Supplied information Block Start
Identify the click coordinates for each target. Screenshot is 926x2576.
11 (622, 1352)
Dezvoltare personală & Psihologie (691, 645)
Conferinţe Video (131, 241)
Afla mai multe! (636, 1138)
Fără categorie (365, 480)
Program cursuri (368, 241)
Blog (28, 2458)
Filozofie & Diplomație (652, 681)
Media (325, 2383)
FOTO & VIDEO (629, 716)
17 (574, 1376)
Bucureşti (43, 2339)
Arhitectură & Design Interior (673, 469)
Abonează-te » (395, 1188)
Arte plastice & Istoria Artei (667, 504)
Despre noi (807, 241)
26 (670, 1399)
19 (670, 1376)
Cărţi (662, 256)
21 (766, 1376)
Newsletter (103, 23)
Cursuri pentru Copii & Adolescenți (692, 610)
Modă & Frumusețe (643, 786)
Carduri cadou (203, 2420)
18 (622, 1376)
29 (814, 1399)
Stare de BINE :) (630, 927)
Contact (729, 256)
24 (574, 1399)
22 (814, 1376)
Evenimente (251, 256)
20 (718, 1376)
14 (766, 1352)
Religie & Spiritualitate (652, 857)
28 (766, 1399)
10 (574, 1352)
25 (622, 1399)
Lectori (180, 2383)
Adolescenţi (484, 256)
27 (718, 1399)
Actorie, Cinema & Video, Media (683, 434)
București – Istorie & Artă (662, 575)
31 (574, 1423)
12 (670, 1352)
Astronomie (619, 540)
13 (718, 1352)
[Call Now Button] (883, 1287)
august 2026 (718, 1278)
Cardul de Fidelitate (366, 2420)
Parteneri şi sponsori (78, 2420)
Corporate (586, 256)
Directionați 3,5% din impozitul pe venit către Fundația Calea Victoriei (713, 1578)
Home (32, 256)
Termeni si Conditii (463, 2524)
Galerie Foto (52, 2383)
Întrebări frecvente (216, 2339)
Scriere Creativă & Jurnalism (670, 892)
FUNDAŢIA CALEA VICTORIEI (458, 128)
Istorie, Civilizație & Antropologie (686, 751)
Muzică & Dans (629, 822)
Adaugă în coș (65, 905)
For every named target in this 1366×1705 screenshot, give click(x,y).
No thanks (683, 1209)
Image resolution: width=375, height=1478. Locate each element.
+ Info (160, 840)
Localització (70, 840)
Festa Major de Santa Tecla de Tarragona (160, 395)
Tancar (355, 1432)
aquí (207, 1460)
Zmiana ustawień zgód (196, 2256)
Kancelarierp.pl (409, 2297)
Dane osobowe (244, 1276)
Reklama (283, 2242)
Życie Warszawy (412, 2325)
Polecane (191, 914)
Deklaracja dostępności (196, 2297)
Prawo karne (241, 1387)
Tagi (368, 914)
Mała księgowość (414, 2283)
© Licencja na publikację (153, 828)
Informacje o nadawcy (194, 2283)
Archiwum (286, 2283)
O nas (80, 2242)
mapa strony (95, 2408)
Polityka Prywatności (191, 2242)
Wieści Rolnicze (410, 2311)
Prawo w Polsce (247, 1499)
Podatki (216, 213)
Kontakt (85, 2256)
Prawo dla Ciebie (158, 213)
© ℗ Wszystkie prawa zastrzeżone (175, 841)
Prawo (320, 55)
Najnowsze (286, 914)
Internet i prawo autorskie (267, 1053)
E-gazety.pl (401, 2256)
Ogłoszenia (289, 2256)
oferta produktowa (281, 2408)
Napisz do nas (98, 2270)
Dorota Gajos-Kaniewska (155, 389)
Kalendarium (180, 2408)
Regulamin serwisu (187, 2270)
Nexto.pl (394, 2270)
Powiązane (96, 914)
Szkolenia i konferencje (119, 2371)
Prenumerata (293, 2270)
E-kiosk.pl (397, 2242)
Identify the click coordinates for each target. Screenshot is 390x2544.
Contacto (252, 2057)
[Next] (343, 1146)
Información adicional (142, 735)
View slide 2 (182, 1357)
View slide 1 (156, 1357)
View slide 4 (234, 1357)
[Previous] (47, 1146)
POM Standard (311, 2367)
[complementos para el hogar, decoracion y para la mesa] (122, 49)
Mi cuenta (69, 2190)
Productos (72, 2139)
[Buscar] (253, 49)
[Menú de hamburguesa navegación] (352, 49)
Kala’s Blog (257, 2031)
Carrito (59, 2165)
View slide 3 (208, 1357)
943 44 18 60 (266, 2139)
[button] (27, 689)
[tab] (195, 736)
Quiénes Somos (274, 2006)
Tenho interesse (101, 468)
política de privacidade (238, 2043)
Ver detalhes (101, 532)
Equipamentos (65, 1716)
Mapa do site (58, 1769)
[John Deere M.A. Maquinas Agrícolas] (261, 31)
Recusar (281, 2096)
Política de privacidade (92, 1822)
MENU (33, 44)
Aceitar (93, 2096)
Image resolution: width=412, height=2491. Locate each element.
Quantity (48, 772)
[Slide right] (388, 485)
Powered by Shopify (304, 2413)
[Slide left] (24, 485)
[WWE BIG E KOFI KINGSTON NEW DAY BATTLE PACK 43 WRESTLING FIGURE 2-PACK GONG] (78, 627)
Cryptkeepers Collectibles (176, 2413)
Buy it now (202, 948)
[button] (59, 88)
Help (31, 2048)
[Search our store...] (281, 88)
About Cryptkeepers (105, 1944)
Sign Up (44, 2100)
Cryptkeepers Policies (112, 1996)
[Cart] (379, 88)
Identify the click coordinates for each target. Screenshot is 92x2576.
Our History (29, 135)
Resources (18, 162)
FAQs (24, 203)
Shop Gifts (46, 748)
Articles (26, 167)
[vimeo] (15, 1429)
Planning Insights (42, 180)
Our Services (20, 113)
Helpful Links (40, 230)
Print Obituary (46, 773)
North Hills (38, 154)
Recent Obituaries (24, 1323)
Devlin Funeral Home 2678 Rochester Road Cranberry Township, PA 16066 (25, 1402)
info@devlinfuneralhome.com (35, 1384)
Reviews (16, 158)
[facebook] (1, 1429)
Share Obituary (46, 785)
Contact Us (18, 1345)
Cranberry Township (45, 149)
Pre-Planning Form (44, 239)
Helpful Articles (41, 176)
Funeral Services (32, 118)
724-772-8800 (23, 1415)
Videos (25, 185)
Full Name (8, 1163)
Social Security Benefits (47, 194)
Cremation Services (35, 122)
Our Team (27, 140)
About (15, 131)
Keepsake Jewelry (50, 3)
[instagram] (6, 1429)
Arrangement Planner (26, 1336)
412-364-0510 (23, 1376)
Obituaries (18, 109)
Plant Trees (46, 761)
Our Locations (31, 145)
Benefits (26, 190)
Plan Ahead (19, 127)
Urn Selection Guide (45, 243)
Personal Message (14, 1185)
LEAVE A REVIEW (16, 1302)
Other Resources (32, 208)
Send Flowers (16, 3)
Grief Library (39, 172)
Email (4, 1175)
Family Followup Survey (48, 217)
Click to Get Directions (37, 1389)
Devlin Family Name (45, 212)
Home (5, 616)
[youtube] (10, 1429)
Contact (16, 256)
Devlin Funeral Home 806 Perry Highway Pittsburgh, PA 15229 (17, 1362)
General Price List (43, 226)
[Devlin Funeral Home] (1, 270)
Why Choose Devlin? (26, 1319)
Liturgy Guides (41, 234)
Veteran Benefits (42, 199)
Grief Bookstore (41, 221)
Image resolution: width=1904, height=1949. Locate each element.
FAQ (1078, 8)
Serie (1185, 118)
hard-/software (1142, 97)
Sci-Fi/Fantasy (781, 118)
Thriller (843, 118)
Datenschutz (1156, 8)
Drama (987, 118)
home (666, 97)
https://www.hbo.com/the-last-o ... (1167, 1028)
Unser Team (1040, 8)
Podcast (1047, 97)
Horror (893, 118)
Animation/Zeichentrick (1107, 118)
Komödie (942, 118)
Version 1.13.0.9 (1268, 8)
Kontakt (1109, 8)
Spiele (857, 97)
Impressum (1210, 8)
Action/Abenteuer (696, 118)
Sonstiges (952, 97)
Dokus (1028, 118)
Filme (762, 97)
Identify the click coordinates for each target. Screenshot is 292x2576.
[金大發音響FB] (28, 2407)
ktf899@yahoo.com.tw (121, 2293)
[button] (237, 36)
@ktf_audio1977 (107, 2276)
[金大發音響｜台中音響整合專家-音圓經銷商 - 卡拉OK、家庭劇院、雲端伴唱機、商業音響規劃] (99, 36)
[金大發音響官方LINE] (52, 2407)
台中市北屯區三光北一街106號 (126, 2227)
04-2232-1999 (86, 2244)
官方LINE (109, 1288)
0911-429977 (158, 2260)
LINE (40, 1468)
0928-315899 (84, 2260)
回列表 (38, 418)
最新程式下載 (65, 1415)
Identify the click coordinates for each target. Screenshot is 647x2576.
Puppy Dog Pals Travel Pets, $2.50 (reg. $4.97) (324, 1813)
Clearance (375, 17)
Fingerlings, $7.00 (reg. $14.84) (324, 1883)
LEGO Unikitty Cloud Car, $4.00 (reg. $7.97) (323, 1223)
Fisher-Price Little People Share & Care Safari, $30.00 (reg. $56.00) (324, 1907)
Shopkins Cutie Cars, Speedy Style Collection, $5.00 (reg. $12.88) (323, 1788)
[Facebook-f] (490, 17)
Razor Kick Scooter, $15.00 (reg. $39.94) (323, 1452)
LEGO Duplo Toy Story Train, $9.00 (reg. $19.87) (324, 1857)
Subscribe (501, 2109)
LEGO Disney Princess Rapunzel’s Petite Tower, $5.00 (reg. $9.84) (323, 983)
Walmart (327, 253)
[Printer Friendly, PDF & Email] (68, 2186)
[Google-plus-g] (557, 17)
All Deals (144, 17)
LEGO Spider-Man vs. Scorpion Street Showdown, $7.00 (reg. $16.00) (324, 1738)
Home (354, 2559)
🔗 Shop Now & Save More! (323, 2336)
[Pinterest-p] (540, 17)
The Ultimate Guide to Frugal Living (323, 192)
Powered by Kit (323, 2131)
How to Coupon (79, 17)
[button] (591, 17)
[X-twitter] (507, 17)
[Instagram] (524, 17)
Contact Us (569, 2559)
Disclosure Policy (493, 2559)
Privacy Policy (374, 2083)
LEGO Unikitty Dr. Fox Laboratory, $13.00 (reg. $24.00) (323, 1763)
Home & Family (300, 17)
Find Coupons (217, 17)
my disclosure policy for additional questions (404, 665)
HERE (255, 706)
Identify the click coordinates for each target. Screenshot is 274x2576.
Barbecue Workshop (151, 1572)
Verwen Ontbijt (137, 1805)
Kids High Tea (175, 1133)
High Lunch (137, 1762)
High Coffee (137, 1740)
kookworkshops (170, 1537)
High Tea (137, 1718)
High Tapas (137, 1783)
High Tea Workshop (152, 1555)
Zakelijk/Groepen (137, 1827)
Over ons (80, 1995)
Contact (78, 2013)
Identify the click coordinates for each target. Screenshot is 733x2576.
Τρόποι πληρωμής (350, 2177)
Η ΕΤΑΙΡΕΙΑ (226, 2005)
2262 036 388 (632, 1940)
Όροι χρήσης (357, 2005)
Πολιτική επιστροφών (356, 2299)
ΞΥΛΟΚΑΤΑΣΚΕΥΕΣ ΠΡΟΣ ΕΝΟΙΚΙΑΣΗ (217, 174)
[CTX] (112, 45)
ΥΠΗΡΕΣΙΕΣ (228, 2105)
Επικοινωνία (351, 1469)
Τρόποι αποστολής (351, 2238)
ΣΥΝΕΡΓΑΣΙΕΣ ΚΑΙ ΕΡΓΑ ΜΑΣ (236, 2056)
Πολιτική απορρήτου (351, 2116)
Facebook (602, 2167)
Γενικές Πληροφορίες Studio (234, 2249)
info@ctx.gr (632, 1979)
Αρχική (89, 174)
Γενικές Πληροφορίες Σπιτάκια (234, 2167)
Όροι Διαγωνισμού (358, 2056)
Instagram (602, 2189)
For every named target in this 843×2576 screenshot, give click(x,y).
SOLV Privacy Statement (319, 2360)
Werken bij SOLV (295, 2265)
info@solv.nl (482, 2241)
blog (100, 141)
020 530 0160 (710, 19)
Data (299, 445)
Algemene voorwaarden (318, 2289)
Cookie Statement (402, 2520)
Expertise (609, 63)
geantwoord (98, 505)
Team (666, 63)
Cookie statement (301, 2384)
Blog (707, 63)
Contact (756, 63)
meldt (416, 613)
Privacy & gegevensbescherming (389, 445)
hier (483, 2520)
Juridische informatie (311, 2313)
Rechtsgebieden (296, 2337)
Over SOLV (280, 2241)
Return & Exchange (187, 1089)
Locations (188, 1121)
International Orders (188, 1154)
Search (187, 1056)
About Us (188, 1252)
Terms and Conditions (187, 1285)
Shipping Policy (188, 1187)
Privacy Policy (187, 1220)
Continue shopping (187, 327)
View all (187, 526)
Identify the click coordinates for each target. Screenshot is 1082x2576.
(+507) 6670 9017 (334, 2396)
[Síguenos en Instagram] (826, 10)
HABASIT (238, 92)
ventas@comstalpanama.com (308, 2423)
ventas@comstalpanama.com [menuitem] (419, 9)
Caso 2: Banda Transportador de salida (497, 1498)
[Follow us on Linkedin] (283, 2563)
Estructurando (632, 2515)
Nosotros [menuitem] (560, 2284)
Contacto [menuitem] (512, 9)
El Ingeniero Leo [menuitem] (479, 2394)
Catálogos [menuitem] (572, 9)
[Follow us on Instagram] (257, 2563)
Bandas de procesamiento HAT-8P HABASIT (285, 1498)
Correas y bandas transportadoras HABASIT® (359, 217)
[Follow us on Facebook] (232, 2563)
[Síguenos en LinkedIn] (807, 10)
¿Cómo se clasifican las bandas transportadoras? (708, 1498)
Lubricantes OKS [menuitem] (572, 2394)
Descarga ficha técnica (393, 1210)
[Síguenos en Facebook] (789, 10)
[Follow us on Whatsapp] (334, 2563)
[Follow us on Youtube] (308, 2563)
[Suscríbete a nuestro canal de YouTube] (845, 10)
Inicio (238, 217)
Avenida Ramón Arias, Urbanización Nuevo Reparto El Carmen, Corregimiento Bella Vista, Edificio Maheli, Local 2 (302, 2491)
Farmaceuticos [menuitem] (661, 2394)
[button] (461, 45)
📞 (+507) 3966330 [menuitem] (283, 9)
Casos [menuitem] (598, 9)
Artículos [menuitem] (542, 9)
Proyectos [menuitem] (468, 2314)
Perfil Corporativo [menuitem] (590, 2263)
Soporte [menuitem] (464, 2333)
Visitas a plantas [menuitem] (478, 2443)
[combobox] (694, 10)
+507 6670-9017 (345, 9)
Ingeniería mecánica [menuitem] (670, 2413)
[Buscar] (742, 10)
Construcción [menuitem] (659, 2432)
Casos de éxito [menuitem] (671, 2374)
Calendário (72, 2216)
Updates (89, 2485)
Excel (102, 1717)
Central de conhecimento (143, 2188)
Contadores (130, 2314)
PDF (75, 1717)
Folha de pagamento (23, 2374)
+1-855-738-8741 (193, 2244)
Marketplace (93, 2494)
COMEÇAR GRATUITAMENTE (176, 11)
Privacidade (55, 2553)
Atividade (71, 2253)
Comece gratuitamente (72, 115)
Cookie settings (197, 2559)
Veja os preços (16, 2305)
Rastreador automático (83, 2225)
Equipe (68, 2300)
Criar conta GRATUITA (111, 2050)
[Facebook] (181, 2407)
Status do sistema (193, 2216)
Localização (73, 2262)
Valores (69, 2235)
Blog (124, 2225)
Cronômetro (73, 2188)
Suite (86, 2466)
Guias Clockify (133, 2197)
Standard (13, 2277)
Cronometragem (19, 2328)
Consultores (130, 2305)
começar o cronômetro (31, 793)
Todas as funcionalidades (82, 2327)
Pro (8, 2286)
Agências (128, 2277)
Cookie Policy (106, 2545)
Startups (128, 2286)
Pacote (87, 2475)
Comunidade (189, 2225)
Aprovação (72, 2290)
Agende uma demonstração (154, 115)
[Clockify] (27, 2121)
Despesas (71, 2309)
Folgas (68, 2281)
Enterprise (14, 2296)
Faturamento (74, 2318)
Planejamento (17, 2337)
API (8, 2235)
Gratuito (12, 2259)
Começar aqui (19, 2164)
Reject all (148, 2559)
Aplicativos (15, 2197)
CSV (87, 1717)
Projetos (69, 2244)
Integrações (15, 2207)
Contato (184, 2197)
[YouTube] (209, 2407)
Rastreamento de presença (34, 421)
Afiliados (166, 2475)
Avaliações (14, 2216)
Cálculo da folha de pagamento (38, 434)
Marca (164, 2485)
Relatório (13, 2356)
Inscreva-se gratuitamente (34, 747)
Supplied information Block End
The required output is every line above that contains the string "Price".

# Result of this exercise
General Price List (43, 226)
Fisher-Price Little People Share & Care Safari, $30.00 (reg. $56.00) (324, 1907)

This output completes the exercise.